Ciao Tino, con te se ne va anche un po’ della mia vita

Questa mattina, poco prima delle 5, smetteva di battere il cuore stanco di Tino Savio da Vicenza.

Tino Savio, collega di lavoro (entrambi ci guadagnavamo da vivere nell’allora SIP), con la grande passione per la cucina. Cuoco amatoriale di classe superiore. LUI, umile e semplice, rappresentava l’Italia nei grandi concorsi internazionali di gastronomia e vinceva sempre: campione del mondo!
Quanti ricordi, Tino! Fra tutti mi piace rispolverare quel famoso 29 Novembre del 1982 alla frontiera con l’allora Jugoslavia, quando stupisti i poliziotti intenti ad ispezionare il tuo furgone carico di cibi e vettovaglie: “lei commercia?” – chiesero i poliziotti di Tito – e tu candidamente risposi – “no è tutto per me!” – stante la tua possente mole, non ebbero motivo di dubitare e ti lasciarono passare… con tutto l’occorrente per la grande festa di Lussino.
Quella volta, gli inflessibili poliziotti di Tito, bloccarono perfino un innocente regalo (un libro di Tommaso d’Aquino), per un amico Professore di la dal confine: era scritto in latino e per evitare “incidenti diplomatici” ci rimise anche la cultura.
Quello rimarrà il pranzo luculliano più sontuoso del mondo: inizio alle ore 11 di mattina, tu che passeggiavi con fare calmo e le mani nelle tasche della tua salopette per scaldare le uova (troppo fredde da frigo) con le quali dovevi preparare la maionese, e poi, vviiaa! Spaghettate in tutte le varianti possibili, pesce di varia specie appena pescato fra gli scogli dell’isola, vini italiani e croati, slivovitz, in un crescente memorabile, per finire verso l’una di notte… esausti, ma tu no. Eri già pronto per il secondo tempo, da vivere il giorno dopo.

Spezzoni di vita

IMG_5976 Nella foto a sinistra, Tino Savio mentre riceve i complimenti da Donna Malvina, grande interprete della cucina tradizionale della Marca Trevigiana.

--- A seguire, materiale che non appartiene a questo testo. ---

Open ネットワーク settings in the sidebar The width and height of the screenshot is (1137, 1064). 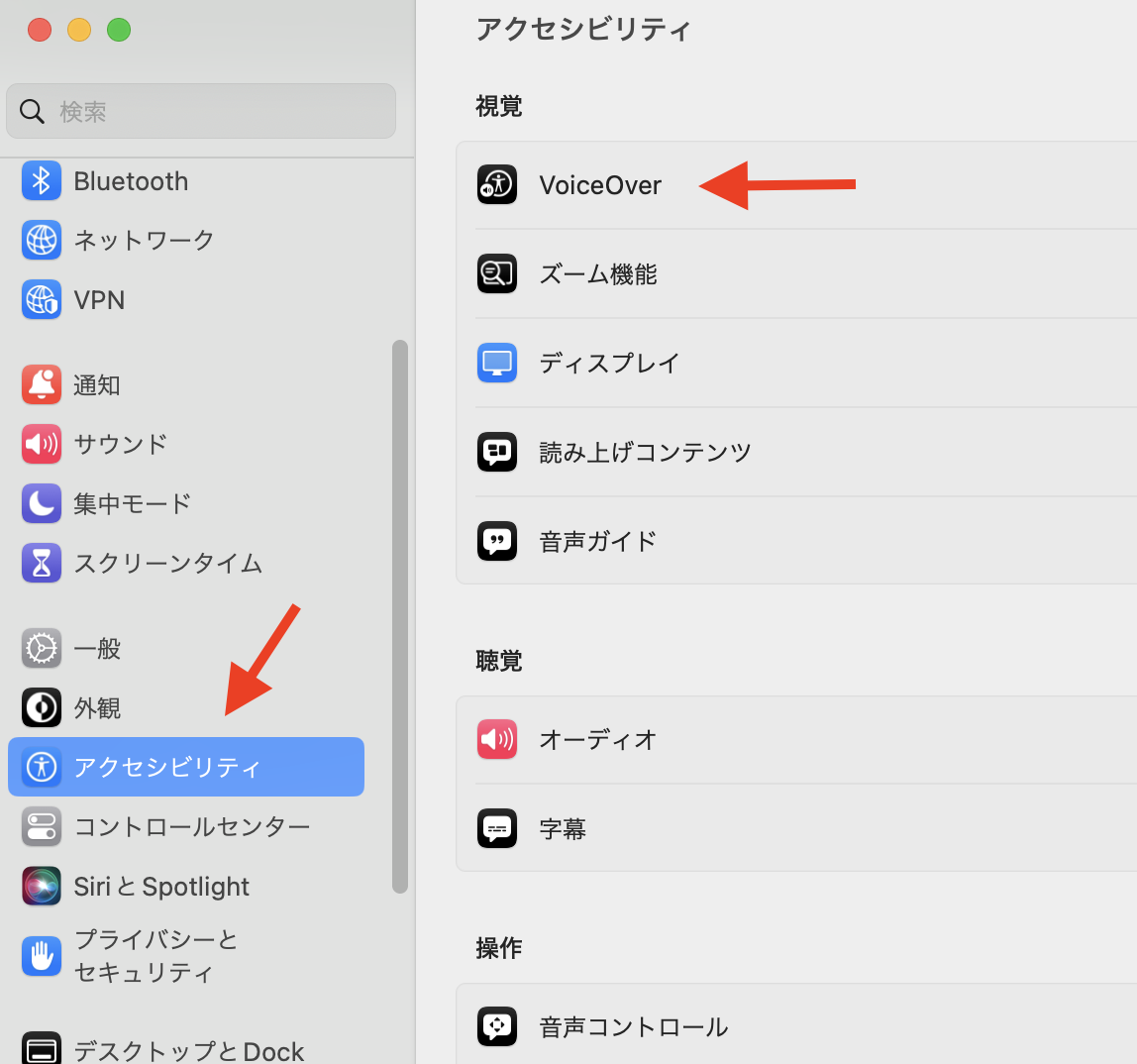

La vena creativa e le indubbie qualità professionali hanno portato Tino Savio in tanti luoghi famosi e blasonati, ma caro Tino, lasciamelo dire, la “cucina” dove tu stavi bene, dove la tua semplicità trovava ristoro e diventava poesia, era da Procida, quella storica trattoria sulla strada di Spercenigo, lì, tutto diventava simbiosi, piacere, storia.

IMG_5972Ciao Tino, la tua vita terrena è terminata, mi farebbe piacere ricordarti con questo spezzone della nostra vita: Maggio 1993, da Procida.

Nella foto, in ordine, da sinistra: Tino Savio, Guido De Vidi, Donna Malvina, Amedeo Sandri e Giorgio Procida.
Un nodo alla gola mi chiede di fare il fermo immagine, proprio così: Donna Malvina, Giorgio, Amedeo e Tu, caro Tino… un poker d’ assi, onorato di essere vostro amico.